Pontos O canto do jongo é responsorial. É cantado primeiramente pelo solista, com versos livres improvisados, e o refrão respondido por todos. Os pontos de jongo têm frases curtas que retratam o contato com a natureza, fatos do cotidiano, o dia-a-dia de trabalho braçal nas fazendas e a revolta com a opressão sofrida. São cantados no linguajar do homem rural, com sotaque de preto-velho, e gungunados, numa espécie de som gutural bem resmungado saído do peito. Os pontos misturam o português com heranças do dialeto africano de origem bantu, o quimbundo. São criados de improviso e exigem grande criatividade, agilidade mental e poesia, muito comuns aos negros bantus. Os jongueiros trocaram o sentido das palavras criando um novo vocabulário passando a conversar entre si por meio dos pontos de jongo numa linguagem cifrada. Só alguém com muita experiência consegue entender os seus significados.
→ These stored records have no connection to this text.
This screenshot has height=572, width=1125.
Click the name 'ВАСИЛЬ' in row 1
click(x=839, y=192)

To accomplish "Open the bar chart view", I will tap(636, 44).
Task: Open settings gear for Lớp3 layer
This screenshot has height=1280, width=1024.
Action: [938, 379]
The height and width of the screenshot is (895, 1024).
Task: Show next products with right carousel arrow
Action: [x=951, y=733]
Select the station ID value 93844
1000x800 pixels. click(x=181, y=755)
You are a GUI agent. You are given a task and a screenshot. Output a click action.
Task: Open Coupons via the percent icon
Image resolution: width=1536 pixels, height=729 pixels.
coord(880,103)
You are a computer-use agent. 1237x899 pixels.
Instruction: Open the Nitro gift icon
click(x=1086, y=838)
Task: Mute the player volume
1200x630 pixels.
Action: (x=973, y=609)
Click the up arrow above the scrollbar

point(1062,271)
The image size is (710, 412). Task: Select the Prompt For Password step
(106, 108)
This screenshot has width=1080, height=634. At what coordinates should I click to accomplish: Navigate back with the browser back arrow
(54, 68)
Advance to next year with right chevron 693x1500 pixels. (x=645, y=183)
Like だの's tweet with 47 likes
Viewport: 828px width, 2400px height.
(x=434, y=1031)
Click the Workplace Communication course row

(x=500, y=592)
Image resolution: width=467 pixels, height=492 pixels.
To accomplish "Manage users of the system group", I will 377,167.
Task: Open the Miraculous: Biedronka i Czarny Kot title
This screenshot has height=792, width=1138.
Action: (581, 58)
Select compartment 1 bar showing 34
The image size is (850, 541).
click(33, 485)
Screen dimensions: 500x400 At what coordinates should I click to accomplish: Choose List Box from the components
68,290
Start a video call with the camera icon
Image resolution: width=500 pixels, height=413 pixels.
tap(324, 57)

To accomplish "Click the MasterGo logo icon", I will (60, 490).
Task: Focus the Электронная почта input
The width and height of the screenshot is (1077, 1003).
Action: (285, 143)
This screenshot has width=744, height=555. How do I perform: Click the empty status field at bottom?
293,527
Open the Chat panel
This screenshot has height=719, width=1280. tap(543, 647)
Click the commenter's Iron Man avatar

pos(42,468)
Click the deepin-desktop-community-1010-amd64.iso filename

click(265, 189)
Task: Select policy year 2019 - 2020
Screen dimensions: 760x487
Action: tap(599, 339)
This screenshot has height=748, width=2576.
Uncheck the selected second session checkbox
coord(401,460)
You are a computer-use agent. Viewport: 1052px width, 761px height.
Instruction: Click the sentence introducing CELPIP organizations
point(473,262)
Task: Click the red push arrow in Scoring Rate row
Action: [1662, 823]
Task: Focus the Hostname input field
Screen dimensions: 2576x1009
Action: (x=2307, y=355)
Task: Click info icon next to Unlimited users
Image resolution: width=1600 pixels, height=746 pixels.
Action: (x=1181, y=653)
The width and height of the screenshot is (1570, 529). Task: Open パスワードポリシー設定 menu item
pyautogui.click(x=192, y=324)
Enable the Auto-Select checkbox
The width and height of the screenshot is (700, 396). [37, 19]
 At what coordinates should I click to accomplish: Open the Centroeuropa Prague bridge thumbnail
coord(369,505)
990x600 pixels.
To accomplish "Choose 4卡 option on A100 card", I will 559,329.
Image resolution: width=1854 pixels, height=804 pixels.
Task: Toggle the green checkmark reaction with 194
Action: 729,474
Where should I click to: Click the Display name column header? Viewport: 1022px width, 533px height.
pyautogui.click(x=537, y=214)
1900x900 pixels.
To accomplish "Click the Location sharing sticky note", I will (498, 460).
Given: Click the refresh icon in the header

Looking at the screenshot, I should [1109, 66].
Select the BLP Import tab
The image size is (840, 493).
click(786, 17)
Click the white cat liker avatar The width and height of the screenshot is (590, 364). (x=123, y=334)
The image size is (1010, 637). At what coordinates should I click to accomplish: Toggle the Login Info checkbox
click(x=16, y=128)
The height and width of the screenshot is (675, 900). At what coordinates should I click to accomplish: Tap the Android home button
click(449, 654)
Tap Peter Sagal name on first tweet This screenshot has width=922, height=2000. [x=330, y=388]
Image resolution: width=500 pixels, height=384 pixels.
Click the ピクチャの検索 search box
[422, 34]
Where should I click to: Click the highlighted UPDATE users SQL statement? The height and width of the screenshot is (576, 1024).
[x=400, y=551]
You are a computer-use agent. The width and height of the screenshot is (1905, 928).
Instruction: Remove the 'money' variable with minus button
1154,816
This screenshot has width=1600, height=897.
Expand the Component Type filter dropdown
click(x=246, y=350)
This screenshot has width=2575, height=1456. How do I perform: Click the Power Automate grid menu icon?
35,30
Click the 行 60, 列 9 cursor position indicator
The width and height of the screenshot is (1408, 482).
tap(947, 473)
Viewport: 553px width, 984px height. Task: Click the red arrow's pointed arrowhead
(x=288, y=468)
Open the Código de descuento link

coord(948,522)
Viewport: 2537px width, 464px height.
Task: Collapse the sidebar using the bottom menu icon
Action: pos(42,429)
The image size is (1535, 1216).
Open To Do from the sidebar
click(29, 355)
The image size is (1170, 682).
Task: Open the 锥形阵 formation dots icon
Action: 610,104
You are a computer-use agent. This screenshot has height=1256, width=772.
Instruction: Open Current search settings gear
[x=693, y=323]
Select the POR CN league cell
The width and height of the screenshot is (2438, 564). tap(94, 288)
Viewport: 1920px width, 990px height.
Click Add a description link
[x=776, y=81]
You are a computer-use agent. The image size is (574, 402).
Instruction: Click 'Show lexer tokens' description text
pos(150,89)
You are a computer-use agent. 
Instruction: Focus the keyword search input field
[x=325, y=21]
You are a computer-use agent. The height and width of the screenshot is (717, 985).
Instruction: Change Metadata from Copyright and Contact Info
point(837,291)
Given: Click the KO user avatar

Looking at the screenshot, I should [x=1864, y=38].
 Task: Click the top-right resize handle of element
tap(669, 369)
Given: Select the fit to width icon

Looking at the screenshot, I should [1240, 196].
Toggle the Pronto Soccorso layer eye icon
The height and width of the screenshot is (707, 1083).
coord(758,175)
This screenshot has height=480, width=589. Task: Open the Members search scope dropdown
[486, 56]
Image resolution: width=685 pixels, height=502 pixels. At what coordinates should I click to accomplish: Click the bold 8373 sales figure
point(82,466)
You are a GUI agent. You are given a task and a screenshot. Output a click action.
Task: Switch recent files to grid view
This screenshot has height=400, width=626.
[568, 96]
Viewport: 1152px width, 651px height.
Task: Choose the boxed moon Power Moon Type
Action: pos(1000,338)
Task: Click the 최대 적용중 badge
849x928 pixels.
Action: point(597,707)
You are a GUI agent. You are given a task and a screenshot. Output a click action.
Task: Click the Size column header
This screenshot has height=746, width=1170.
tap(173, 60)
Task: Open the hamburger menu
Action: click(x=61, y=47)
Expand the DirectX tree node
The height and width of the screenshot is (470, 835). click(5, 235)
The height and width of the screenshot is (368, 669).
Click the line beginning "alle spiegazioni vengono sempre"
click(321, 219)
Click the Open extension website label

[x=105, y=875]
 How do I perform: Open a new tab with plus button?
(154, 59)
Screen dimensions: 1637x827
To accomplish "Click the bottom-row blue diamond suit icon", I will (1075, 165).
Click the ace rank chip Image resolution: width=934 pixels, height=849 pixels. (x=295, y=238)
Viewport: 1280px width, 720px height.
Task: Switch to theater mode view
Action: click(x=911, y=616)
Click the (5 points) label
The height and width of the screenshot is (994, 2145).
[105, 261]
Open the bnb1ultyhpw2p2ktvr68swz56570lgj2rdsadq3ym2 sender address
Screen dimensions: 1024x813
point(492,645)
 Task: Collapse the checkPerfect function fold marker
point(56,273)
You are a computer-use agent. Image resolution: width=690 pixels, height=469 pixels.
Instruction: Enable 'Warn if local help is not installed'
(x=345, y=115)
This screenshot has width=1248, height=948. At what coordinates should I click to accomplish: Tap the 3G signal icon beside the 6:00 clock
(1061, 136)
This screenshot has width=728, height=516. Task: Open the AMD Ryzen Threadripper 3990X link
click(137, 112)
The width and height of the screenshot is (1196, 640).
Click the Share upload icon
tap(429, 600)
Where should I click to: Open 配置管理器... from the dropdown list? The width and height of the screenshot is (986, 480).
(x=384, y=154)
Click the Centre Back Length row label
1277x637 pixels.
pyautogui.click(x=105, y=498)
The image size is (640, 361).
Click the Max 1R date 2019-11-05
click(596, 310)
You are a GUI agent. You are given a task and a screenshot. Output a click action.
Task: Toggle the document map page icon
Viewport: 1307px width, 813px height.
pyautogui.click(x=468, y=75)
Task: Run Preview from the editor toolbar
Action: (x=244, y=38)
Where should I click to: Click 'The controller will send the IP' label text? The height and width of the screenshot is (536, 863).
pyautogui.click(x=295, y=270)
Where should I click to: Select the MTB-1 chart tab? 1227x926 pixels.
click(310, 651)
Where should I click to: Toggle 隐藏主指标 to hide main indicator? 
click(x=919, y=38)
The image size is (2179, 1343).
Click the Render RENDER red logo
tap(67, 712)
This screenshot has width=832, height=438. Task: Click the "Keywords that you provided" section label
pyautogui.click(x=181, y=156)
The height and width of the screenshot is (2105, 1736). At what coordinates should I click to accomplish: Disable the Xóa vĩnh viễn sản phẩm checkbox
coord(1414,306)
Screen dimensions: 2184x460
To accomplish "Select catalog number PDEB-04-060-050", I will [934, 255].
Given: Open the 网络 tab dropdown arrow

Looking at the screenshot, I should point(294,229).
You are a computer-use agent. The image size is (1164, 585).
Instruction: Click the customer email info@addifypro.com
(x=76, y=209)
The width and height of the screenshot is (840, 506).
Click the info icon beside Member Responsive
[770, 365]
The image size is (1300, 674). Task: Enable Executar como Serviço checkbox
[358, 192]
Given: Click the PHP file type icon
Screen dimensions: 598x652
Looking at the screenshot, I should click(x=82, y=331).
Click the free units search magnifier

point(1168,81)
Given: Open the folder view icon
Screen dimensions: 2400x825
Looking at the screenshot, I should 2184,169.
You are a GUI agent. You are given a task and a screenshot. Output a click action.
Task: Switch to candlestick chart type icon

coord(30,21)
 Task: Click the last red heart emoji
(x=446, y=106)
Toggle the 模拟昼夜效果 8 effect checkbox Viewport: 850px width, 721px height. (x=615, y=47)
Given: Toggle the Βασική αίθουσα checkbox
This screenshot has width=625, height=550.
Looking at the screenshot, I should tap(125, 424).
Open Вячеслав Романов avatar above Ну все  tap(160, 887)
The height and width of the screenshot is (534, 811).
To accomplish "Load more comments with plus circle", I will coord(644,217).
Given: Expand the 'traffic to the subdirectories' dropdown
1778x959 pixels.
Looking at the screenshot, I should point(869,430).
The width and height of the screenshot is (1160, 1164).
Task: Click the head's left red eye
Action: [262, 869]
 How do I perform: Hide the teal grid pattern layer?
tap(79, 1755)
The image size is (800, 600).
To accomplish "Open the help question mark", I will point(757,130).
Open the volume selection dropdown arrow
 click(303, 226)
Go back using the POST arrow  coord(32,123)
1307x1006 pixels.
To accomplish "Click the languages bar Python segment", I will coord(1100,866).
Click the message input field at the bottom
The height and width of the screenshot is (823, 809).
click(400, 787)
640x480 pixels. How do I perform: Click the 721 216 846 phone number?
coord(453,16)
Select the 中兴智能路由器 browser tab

Assim, os escravos se comunicavam por meio de mensagens secretas, que muitas vezes protestavam contra a escravidão, zombavam dos patrões publicamente, combinavam festas de tambor e fugas. Quando algum jongueiro quer cantar um outro ponto, interrompendo o anterior, ele põe as mãos no couro dos tambores e grita a palavra “machado” ou “cachoeira”. Isso cala os tambores, interrompendo o ponto anterior e a dança para que o jongueiro em seguida “tire” um novo ponto. Os pontos podem ser de diversos tipos: • abertura ou licença - para iniciar a roda de jongo • louvação - para saudar o local, o dono da casa ou um antepassado jongueiro • visaria - para alegrar a roda e divertir a comunidade • demanda, porfia ou “gurumenta”- para a briga, quando um jongueiro desafia seu rival a demonstrar sua sabedoria • encante - era cantado quando um jongueiro desejava enfeitiçar o outro pelo ponto • encerramento ou despedida - cantado ao amanhecer para saudar a chegada do dia e encerrar a festa

O jongo e o samba O jongo influenciou decisivamente o nascimento do samba no Rio de Janeiro. No início do século 20 o jongo era o ritmo mais tocado no alto das primeiras favelas pelos fundadores das escolas de samba antes mesmo do samba nascer e se popularizar. Os antigos sambistas da velha guarda das escolas de samba realizavam rodas de jongo em suas casas. Nessas festas visitavam-se uns aos outros, recebendo também jongueiros do interior. Os versos do partido-alto e do samba de terreiro são inventados na hora pelo improvisador. Esse canto de improviso nasceu das rodas de jongo. A umbigada, que na língua quimbundo se chama “semba”, originou o termo samba e também faz parte do samba primitivo. A “mpwita”, instrumento congo-angolano presente no jongo, é a avó africana das cuícas das baterias das escolas de samba. O jongo, por ser uma festa de divertimento, mas com aspectos místicos, fez com que a dança se restringisse aos ambientes familiares. Por isso, ao contrário do samba, que logo conseguiu hegemonia nacional, acabou sendo pouco divulgado. O fato do jongo ser praticado apenas por idosos e proibido para os mais jovens foi outro fator que levou a dança a um processo acelerado de extinção.